Türkiye Futbol Federasyonu'nun (TFF) eski başkanı Haluk Ulusoy, federasyonun seçimli olağan genel kurulunda başkanlığa resmen aday olduğunu açıkladı.

Ulusoy, Türkiye Spor Yazarları Derneği'nin (TSYD) Levent'teki sosyal tesislerinde gerçekleştirdiği basın toplantısında yaptığı açıklamada, TFF'nin mevcut başkanı Yıldırım Demirören'in açıklamalarını eleştirerek, "Dün '240 imza ile destek aldık' diyenler, bugün bize destek olanlara her türlü baskı uyguluyorlar. Bizi 60 imzanın altına çekmek için neden tüm değerleri ayaklar altına alıyorlar. Cevap belli, çünkü imza açık, oy gizli" dedi.
^^^^^^^^^^^^^^^^
**Verilen Görev 1:**
Aşağıdaki satırlarda, satırların başından "[Twitter link] (47, 2459)" içeren satıra kadar (iki uç dahil) yalnızca bu satırları istekleriyle birlikte yeniden yazın. Yanıtlardaki koordinatları 2,15 ile çarpıp tam sayıya yuvarlayın (yarımlar yukarı), isteklerdeki sayılara dokunmayın ve resimleri yanıta almayın.

**İşlenecek Veriler:**
^^^^^^^^^^^^^^^^
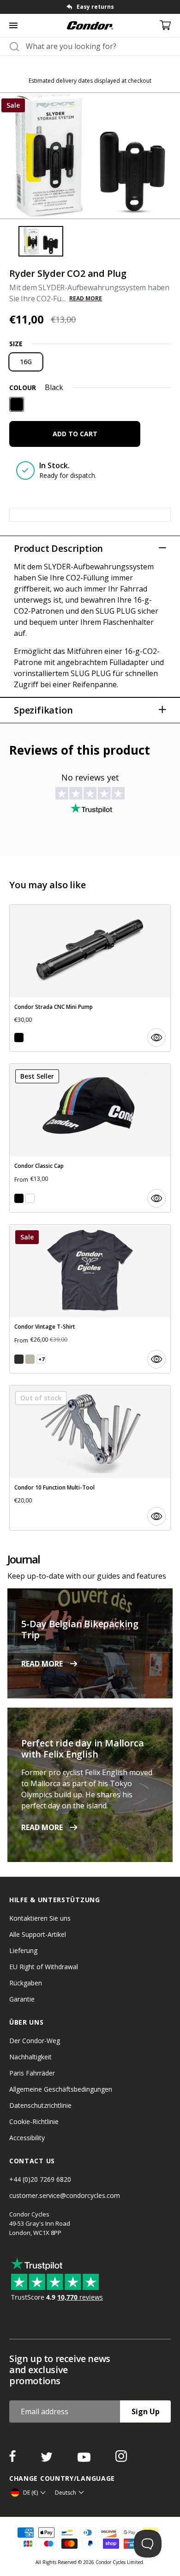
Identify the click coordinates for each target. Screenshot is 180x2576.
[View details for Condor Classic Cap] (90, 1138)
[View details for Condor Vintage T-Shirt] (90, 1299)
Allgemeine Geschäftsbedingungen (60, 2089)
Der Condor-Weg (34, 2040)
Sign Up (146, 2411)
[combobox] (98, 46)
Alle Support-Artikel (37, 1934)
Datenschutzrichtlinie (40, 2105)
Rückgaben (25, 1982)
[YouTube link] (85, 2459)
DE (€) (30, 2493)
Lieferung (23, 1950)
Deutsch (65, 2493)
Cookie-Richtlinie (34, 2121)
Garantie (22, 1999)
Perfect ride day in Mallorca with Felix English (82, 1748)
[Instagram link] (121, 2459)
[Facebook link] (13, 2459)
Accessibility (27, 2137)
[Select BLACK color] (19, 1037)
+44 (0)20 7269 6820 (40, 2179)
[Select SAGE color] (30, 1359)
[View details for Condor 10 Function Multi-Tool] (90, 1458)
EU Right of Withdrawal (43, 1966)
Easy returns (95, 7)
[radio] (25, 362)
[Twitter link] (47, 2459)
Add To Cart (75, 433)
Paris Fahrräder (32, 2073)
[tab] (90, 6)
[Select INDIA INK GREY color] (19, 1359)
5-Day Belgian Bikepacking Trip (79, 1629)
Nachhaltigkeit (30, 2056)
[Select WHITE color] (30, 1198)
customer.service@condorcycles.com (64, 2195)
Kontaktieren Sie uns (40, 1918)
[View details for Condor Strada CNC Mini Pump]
^^^^^^^^^^^^^^^^
**Verilen Görev 2:**
Haluk Ulusoy hakkındaki metne göre:
(a) Ulusoy hangi kurulda başkanlığa aday olduğunu açıkladı?
(b) Basın toplantısı nerede yapıldı?
(c) Ulusoy'un aktardığına göre "dün" kaç imza ile destek aldıklarını söylemişlerdi?

**Çözüm 1:**
Identify the click coordinates for each target. Screenshot is 180x2576.
[View details for Condor Classic Cap] (194, 2447)
[View details for Condor Vintage T-Shirt] (194, 2793)
Allgemeine Geschäftsbedingungen (129, 4491)
Der Condor-Weg (73, 4386)
Sign Up (314, 5184)
[combobox] (211, 99)
Alle Support-Artikel (80, 4158)
Datenschutzrichtlinie (86, 4526)
Rückgaben (54, 4261)
[YouTube link] (183, 5287)
DE (€) (65, 5360)
Lieferung (49, 4193)
Deutsch (140, 5360)
Cookie-Richtlinie (73, 4560)
Garantie (47, 4298)
Perfect ride day in Mallorca with Felix English (176, 3758)
[Instagram link] (260, 5287)
[Facebook link] (28, 5287)
Accessibility (58, 4595)
[Select BLACK color] (41, 2230)
+44 (0)20 7269 6820 (86, 4685)
[Select SAGE color] (65, 2922)
[View details for Condor 10 Function Multi-Tool] (194, 3135)
EU Right of Withdrawal (92, 4227)
Easy returns (204, 15)
[radio] (54, 778)
[Twitter link] (101, 5287)

**Çözüm 2:**
(a) Türkiye Futbol Federasyonu'nun seçimli olağan genel kurulunda.
(b) Türkiye Spor Yazarları Derneği'nin (TSYD) Levent'teki sosyal tesislerinde.
(c) 240 imza ile.